1. Os mais recentes acontecimentos em matéria
de revisão constitucional confirmam que se verifica uma vasta e intolerável
convergência entre o PS e o PSD. Estamos perante um atentado à democraticidade
e pluralismo do sistema político e do sistema eleitoral, da Assembleia da República,
das câmaras municipais, com marginalização da Comissão Eventual de Revisão Constitucional
e da AR. A remissão de algumas matérias para futuras maiorias de dois terços
não pode ser um motivo de tranquilidade, antes é uma razão para inquietação,
porque se trata de criar novas «coberturas» constitucionais para os novos acordos
que o PS e o PSD vierem a estabelecer no futuro (ou já estabeleceram, mas não
querem revelar). Os círculos eleitorais uninominais nem sequer são agora qualificados
como de candiatura. Trata-se, pura e simplesmente, de violar a proporcionalidade.

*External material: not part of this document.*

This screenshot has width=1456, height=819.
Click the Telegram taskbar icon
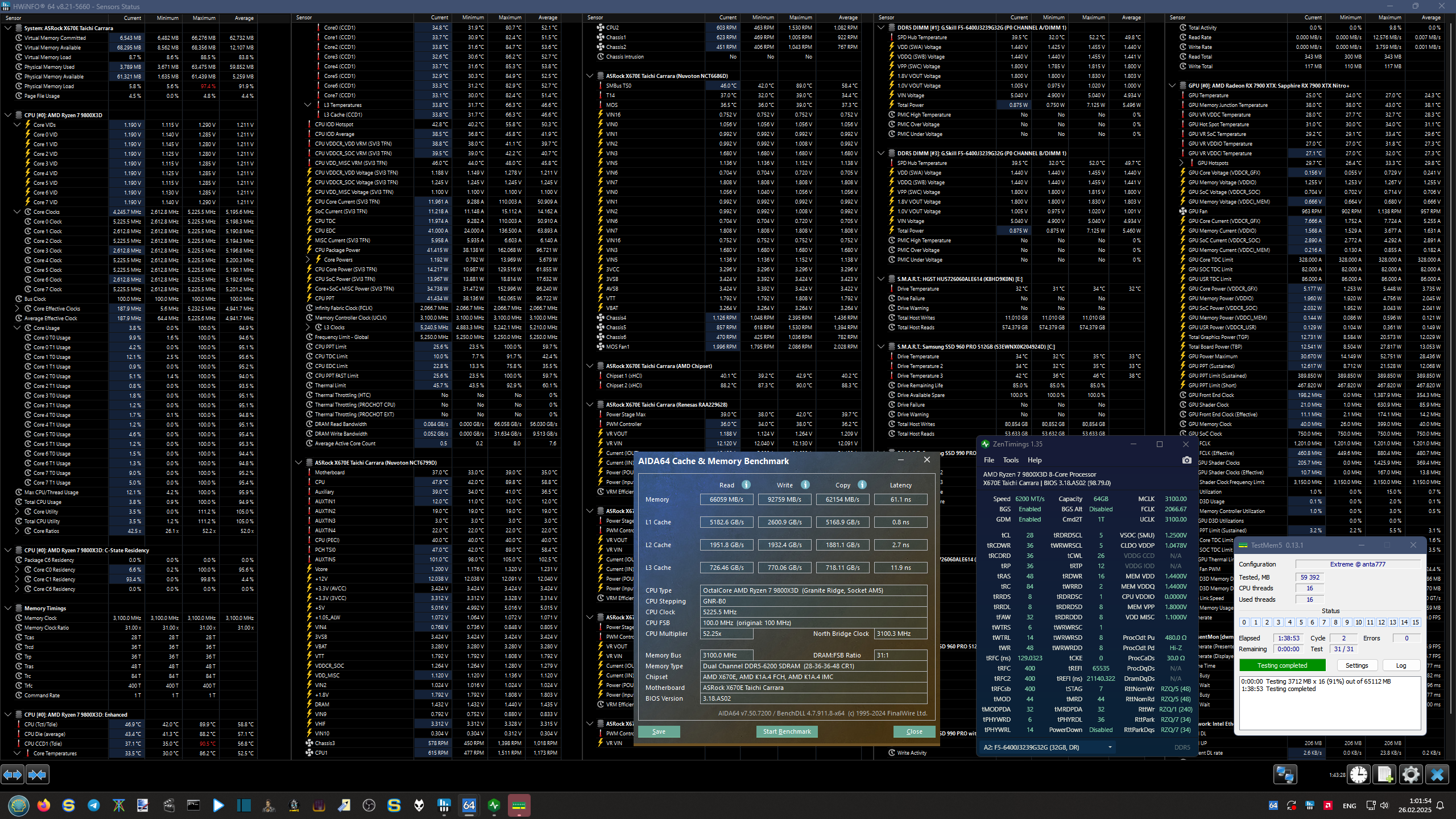click(94, 805)
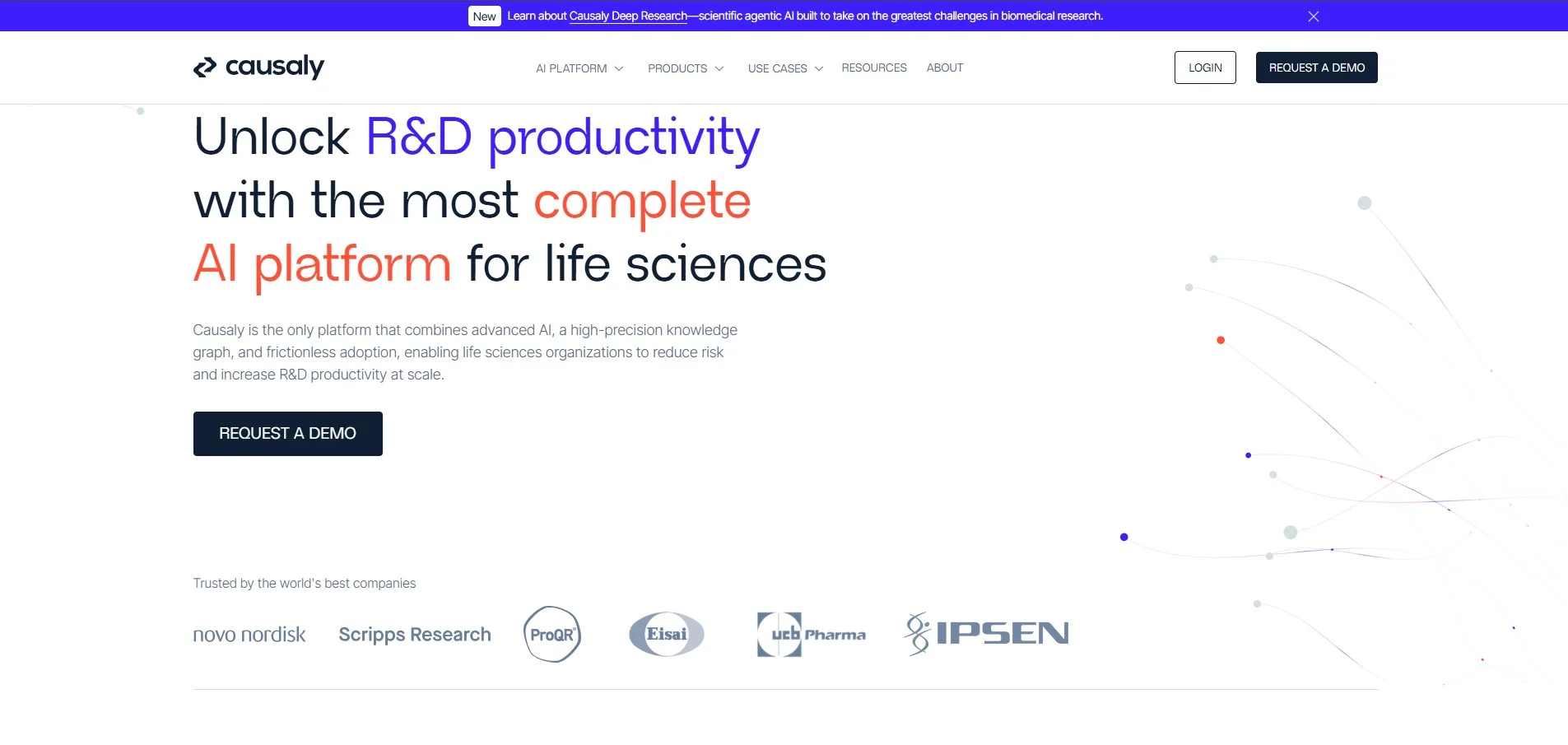
Task: Click the Scripps Research logo
Action: pos(414,635)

Em qualquer caso, no mínimo trata-se da confissão de um projecto de acordos
constantes e permanentes entre os dois partidos.
2. A tudo o que já se conhecia vão-se somando
novos motivos de preocupação. Com efeito, existem informações indesmentíveis
de que, para além dos aspectos já referidos pela comunicação social, o acordo
PS-PSD e contrariamente ao que sempre disse o Secretário-geral do PS, envolve
também o compromisso mútuo de um entendimento sobre alterações à Constituição
económica e social, designadamente no respeitante às incumbências prioritárias
do Estado e à «superação da obrigatoriedade constitucional de sectores de actividade
vedados à iniciativa privada», a pretexto de uma alegada «actualização e modernização»

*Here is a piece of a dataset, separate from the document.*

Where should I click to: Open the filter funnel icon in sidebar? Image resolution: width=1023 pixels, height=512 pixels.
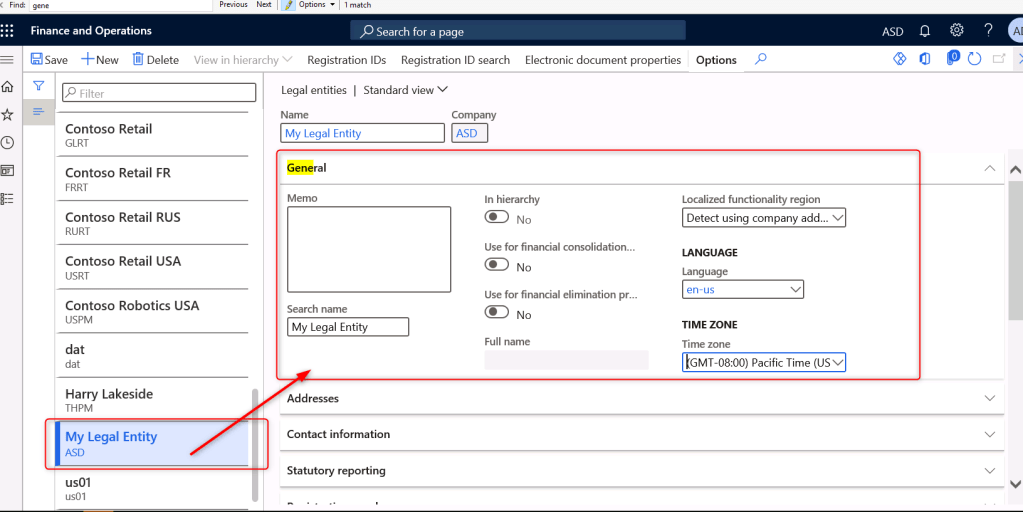pyautogui.click(x=38, y=87)
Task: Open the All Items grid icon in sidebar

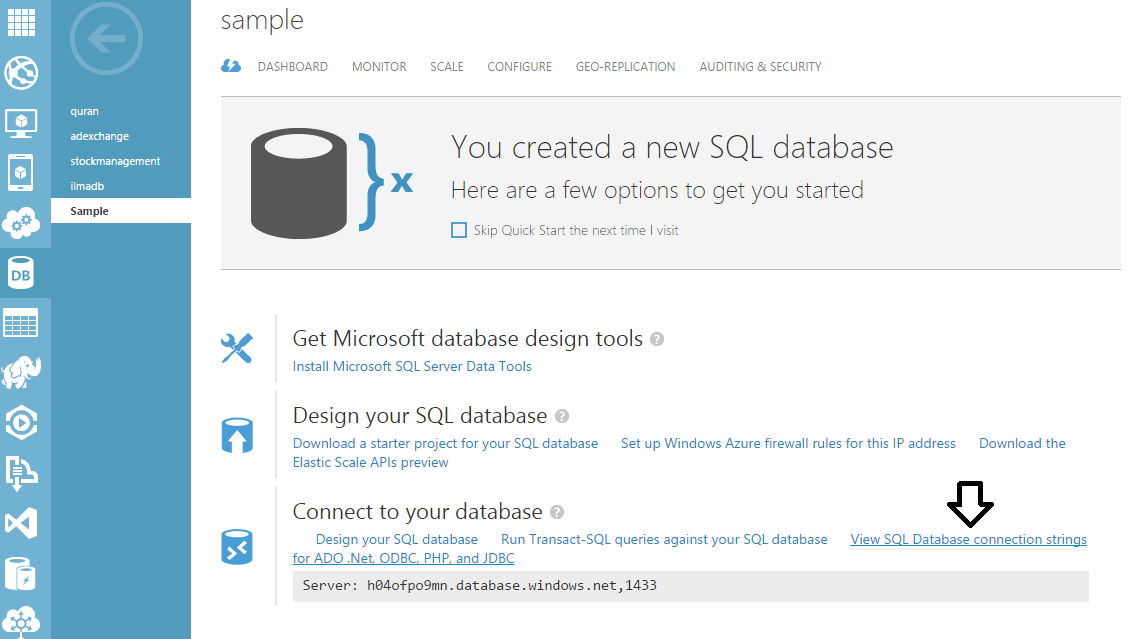Action: 22,21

das normas constitucionais. Existem também informações de que o acordo abrange
restrições do direito à greve, um dos mais importantes direitos fundamentais
inscritos na Constituição. Abrange ainda a entrega de actividades públicas essenciais
ao sector privado, como na área da segurança social.

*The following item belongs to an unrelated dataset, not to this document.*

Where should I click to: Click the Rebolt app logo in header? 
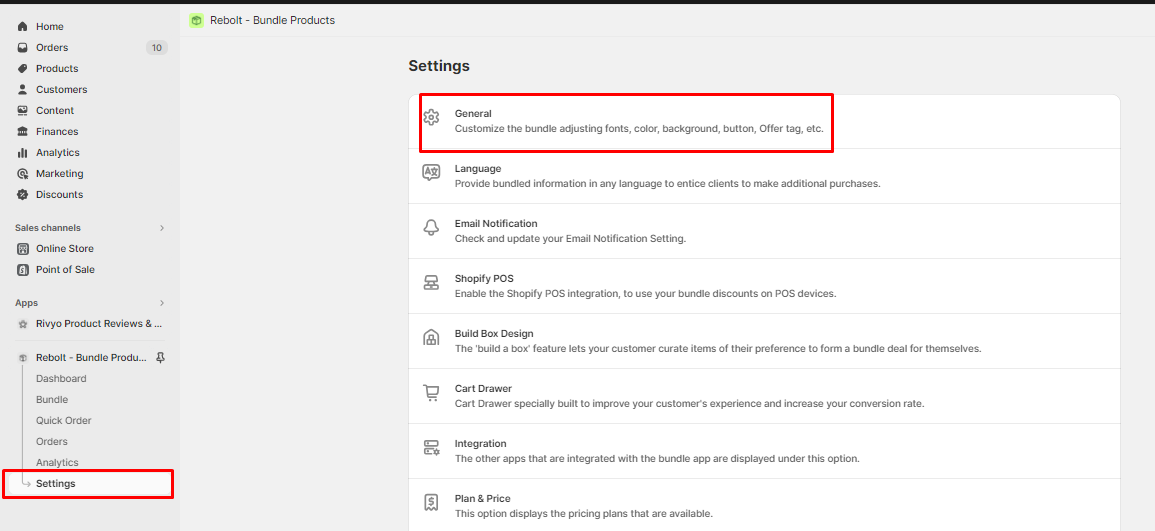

Tendo em conta que o projecto apresentado pelo PS não abrangia tais propostas,
é inteiramente legítimo denunciar que, com a atitude agora adoptada, o que se
desvenda é a cedência do PS à chamada operação de «limpeza semântica» da Constituição
desde sempre reclamada pelo PSD, como aliás consta, exactamente com esta linguagem,
do preâmbulo do projecto de revisão constitucional deste partido. O PCP recorda
que, por detrás desta alegada "limpeza semântica", o que o PSD sempre
pretendeu foi eliminar da Constituição tudo o que tenha as marcas de Abril,
da especificidade e identidade da democracia portuguesa e do seu reconhecimento
do papel do sector público e dos serviços públicos em coexistência com os outros
sectores e do papel do Estado na garantia dos direitos económicos, sociais e
culturais.
3. Os contornos deste acordo são, aliás, em
grande parte, indeterminados. A referência a cláusulas secretas é um motivo
adicional de preocupação. O PCP exige a clarificação e o pleno esclarecimento
do país nestas e noutras questões. Como se compreenderá, não é legítimo que
se escondam eventuais cláusulas do acordo como as que sejam relativas aos poderes
do Presidente da República, ao estatuto do sector público ou outras.
O PCP desafia o engenheiro António Guterres a tornar claro perante o País a
totalidade dos acordos, no plano constitucional e não constitucional, que estabeleceu
com o PSD. Trata-se do mais elementar dever democrático.
4. O PS tem multiplicado as suas convergências
e coincidências, em diferentes sectores, com as orientações e práticas do PSD.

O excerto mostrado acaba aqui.